California’s creative squeeze has a different culprit

The entertainment business has spent the last few years doing what it often does best when money gets tight: shrinking. Budgets were cut, jobs disappeared, and some work moved overseas as Hollywood retooled for streaming and major companies pushed through mergers. That contraction happened to overlap with the rise of generative AI, including ChatGPT in 2022, which made for a tidy narrative. Convenient, but apparently wrong.

A new report from Otis College of Art and Design argues that generative AI is not the main reason California’s creative workforce has lost so many jobs recently. The annual study covers film, fashion, gaming, media, advertising, arts, and architecture across the state.

“The pattern of job loss in terms of the types of jobs that are being lost and when they’re being lost does not support the fact that there’s been this displacement of workers by AI,” said Patrick Adler, a founding partner of Westwood Economics and Planning Consultants and one of the report’s co-authors. “What we do find is that AI has, in the creative economy, dramatically changed how work is being done.”

What the report found

The 2026 report, “Creative Disruption: AI and California’s Creative Economy: 2022–2025,” was prepared by Otis College and Westwood Economics and Planning Consultants. It uses public data for quantitative analysis and interviews with creative workers for qualitative context.

Between 2022 and 2025, California’s creative economy lost 14 percent of its jobs, equal to 114,000 positions. The losses were concentrated in two areas:

  • Film, television and sound, where jobs fell by nearly 30 percent
  • Traditional media, where jobs dropped by nearly 34 percent

Even so, the report says the occupations most exposed to AI in the creative economy, including writers, software developers, and artists, have been growing rather than shrinking. Job postings for those roles have also increased. So much for the simple robot-took-my-job storyline.

The bigger explanation, according to the authors

The report says the job losses are better explained by a mix of lower-paid workers leaving California because of the state’s high cost of living and structural changes in creative industries that hit California harder than the rest of the country.

It also points to the budget cuts that followed Hollywood’s Peak TV era. The streaming boom gave way to a more cost-conscious phase, and that transition has not exactly been gentle.

AI is changing tasks, not whole roles, at least for now

The report’s more reassuring finding for workers is that generative AI appears to be replacing specific tasks rather than entire jobs. After interviewing people in California’s creative industries, the authors wrote that “No single respondent described AI as having replaced an entire role or workflow.” They added, “Where AI is used, it is deployed for well-defined activities where the output is verifiable, time savings are clear, and the quality of output meets expectations.”

A clear example came from postproduction work in film and television. AI can help with tasks like rotoscoping and wire removal, but it struggles with more creative work. It also creates extra work when humans have to check and fix what the software produces.

One VFX company owner quoted in the report described an AI-assisted television production this way: “They have 15 artists that are sitting at workstations fixing the AI… When you multiply the rate of the artists by 15 and put that against the cost of the work you’re doing, it negates any savings that AI is giving you.”
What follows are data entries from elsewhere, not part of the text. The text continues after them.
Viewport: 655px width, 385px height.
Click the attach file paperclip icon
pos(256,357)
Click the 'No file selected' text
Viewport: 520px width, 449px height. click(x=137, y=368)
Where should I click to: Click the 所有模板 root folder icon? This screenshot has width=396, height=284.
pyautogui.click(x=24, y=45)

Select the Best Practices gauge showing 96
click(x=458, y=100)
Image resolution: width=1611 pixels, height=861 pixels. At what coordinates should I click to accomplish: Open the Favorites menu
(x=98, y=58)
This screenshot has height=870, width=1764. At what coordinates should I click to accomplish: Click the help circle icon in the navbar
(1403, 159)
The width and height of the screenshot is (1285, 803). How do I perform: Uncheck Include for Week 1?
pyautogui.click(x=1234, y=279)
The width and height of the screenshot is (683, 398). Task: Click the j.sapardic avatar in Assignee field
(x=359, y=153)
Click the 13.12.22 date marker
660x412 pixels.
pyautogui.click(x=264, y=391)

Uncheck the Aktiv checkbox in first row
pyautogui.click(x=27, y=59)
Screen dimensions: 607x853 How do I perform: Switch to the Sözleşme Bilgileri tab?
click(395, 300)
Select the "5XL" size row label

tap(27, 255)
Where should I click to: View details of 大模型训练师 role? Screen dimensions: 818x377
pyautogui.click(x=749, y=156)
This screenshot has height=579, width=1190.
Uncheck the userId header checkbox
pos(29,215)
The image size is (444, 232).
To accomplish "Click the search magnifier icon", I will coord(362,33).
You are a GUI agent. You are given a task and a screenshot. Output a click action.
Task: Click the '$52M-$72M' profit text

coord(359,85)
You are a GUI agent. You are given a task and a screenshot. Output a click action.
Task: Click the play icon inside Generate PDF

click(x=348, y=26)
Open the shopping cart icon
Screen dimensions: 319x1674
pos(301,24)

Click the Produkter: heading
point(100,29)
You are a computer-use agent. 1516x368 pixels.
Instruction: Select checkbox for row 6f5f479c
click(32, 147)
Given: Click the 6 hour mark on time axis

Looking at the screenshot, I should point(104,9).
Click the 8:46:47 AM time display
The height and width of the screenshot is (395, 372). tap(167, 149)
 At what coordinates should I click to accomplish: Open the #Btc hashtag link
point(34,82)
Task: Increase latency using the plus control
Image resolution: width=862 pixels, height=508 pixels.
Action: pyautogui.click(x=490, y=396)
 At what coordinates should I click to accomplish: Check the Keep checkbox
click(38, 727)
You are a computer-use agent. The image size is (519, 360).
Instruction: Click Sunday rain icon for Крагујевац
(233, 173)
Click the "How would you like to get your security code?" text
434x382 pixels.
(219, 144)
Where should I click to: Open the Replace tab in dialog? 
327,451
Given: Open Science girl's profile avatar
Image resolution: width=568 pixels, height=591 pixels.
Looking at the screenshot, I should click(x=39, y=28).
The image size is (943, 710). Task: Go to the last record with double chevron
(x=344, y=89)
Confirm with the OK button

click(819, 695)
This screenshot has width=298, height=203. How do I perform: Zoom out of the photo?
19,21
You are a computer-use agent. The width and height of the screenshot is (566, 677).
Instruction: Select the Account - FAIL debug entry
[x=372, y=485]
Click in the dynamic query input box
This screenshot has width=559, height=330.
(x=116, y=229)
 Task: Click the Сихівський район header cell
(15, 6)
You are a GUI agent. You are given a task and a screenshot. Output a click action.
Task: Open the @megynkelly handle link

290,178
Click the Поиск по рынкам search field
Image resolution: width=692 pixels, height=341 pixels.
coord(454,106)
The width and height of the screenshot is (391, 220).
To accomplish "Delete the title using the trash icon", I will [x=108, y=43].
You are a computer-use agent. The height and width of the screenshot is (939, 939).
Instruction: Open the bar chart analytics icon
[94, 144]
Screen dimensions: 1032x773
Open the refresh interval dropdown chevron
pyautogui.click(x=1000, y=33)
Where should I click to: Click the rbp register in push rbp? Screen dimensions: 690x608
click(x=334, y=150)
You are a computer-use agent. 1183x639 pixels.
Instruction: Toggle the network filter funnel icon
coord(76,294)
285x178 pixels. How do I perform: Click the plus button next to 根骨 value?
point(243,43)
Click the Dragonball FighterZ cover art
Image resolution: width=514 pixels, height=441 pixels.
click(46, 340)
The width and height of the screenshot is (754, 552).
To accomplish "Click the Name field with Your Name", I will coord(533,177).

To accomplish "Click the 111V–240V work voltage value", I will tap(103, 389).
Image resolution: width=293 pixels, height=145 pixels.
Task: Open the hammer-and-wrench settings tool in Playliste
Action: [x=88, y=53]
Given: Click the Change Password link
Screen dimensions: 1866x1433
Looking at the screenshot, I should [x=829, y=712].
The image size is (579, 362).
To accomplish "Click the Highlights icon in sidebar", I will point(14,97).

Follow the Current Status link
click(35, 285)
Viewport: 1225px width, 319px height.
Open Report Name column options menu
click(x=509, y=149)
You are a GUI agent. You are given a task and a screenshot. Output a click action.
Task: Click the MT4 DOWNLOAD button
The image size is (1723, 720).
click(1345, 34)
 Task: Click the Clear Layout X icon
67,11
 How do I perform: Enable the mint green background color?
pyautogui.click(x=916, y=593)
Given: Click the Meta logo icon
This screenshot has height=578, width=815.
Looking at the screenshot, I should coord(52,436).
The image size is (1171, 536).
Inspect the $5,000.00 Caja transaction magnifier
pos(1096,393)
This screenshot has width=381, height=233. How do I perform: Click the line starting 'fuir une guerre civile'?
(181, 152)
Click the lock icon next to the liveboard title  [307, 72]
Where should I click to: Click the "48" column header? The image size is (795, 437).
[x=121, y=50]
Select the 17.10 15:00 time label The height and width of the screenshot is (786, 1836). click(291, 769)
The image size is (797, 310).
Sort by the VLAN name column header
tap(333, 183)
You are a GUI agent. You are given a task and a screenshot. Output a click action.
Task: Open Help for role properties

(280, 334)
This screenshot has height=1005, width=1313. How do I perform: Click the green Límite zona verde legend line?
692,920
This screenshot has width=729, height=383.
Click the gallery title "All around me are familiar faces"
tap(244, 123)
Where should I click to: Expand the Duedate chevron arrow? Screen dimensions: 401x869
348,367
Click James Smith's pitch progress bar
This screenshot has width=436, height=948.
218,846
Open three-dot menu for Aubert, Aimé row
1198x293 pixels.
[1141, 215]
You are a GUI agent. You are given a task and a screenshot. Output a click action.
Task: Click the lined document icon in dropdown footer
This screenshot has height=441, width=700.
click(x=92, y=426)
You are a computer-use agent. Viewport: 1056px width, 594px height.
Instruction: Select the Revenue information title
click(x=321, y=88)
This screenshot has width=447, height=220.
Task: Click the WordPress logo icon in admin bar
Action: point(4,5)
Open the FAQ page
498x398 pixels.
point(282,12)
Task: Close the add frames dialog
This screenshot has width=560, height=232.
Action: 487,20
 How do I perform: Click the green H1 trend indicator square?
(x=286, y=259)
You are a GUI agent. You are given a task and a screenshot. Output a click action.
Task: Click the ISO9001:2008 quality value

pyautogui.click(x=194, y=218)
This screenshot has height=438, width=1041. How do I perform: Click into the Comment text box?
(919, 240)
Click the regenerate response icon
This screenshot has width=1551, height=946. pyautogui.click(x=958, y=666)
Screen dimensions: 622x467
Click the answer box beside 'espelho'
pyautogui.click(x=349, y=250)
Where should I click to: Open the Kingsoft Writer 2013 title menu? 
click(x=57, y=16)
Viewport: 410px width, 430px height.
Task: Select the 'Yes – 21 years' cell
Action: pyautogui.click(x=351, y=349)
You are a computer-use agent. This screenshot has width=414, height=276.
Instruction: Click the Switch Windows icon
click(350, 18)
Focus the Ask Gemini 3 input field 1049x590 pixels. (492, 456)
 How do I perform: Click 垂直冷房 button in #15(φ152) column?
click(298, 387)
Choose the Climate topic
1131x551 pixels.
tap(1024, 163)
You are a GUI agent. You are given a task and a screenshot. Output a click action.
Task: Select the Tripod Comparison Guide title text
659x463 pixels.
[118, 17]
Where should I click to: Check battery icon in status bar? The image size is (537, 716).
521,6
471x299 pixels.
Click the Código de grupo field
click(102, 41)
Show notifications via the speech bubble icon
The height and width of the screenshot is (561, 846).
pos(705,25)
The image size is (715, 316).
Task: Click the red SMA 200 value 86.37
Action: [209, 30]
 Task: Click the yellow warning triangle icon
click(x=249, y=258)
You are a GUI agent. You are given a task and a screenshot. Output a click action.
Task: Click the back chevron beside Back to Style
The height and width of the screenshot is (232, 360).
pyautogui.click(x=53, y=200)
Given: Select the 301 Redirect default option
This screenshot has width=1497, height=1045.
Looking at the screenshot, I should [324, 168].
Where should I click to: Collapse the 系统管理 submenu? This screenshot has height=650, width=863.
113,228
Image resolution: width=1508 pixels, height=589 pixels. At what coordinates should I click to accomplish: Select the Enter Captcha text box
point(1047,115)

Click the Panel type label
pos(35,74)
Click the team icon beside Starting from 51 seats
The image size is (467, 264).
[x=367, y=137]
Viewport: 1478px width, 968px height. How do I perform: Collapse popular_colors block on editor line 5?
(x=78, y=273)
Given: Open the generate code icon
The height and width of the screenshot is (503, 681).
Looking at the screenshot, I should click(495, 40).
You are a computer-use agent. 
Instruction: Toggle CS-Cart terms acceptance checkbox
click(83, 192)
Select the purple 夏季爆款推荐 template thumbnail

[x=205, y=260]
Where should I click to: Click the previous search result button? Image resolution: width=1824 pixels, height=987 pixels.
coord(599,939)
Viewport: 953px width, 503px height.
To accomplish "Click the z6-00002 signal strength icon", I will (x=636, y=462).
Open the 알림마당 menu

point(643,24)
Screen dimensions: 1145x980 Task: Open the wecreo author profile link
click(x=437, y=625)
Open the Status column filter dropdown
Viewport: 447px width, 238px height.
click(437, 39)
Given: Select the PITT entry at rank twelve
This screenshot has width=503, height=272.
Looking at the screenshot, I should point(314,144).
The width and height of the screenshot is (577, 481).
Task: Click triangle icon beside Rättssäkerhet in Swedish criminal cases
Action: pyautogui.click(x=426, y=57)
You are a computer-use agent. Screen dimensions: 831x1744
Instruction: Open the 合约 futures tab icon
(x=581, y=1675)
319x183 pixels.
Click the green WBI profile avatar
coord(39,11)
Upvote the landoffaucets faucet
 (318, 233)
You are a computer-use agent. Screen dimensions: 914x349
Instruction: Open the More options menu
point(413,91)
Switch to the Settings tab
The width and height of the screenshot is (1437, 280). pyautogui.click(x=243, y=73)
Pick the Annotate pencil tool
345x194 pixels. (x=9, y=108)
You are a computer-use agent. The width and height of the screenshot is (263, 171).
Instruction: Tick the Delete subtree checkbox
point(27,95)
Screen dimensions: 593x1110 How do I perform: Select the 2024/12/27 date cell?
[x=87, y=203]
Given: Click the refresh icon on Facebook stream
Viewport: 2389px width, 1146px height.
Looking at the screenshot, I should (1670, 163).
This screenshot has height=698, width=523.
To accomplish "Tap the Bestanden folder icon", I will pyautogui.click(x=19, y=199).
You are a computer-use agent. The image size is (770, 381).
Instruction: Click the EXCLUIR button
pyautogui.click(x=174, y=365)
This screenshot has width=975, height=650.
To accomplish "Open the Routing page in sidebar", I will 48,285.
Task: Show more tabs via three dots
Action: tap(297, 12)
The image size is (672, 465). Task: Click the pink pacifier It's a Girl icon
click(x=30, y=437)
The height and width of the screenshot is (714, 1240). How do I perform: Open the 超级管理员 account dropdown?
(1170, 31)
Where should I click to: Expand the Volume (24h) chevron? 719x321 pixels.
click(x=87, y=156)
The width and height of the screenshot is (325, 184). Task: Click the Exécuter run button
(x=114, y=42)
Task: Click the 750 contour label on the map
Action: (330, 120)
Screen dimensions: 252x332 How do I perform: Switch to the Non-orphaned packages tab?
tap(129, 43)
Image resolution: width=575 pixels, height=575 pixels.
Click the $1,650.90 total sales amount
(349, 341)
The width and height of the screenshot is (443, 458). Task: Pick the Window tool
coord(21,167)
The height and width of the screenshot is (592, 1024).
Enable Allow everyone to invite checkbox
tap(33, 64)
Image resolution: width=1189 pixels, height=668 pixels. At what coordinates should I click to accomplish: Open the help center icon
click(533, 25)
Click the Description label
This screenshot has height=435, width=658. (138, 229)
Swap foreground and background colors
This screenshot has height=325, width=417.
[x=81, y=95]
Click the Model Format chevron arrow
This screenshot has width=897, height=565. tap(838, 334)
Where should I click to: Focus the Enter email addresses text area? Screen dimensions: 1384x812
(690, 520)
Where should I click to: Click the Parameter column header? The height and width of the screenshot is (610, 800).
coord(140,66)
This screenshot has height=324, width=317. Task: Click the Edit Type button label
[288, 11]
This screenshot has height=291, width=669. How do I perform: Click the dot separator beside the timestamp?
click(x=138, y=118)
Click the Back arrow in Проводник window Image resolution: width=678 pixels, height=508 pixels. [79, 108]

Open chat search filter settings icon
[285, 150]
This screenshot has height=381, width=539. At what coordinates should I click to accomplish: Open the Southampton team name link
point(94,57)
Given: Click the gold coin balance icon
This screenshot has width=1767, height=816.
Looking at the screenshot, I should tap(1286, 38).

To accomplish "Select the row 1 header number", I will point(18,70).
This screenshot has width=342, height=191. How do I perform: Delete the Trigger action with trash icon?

Workers still have some control, and plenty of doubts

The report argues that creative workers also have a meaningful role in deciding how much AI gets used. Supervisors may set the rules, but the people actually using the tools are usually the workers themselves.

As the authors put it, “A worker who believes in the technology will iterate patiently; a skeptical one may conclude that AI is not yet able to perform a particular task. Both views were present among interviewees.”

They also found persistent concern about the ethics of AI use. Some workers even hid when they used it, worried that admitting it might make them look replaceable. In creative fields, apparently, nothing says “innovation” like pretending you did not touch the new tool.

The real risk: lowered standards and higher pressure

While the report says AI is not currently displacing California’s creative workforce on a large scale, it does say the technology is already changing creative work in less visible ways.

Interviewees said AI is raising productivity expectations, encouraging managers to buy software instead of hiring collaborators, and pushing workers toward faster output that can be lower in quality.

One motion creative director recalled a telling moment: “The creative director said, ‘At a certain point, you just have to say it’s good enough,’ which I think is the biggest danger of AI. We lower our standards.”

What the authors want companies to do

The report recommends that creative organizations slow down the rollout of AI tools and reduce the stigma around using them. One suggested step is a hiring freeze or similar policy that reassures staff they are not training themselves out of a job.

The logic is straightforward: workers are more willing to experiment if they do not think every successful experiment comes with a pink slip attached. As the report says, “Workers who know they will not be adopting themselves out of a job will experiment more openly, share insights more freely, and invest genuine effort into making AI tools work.”

Adler summed it up more bluntly: “There’s pretty good evidence that we’re uncovering that AI adoption would be a lot faster, a lot deeper if creative workers had more trust in it.”

For now, the report’s message is less “AI is taking over Hollywood” than “Hollywood has been trimming itself for other reasons, and AI is changing the workflow while everyone argues about the future.” Which, frankly, feels more consistent with how the industry usually handles upheaval.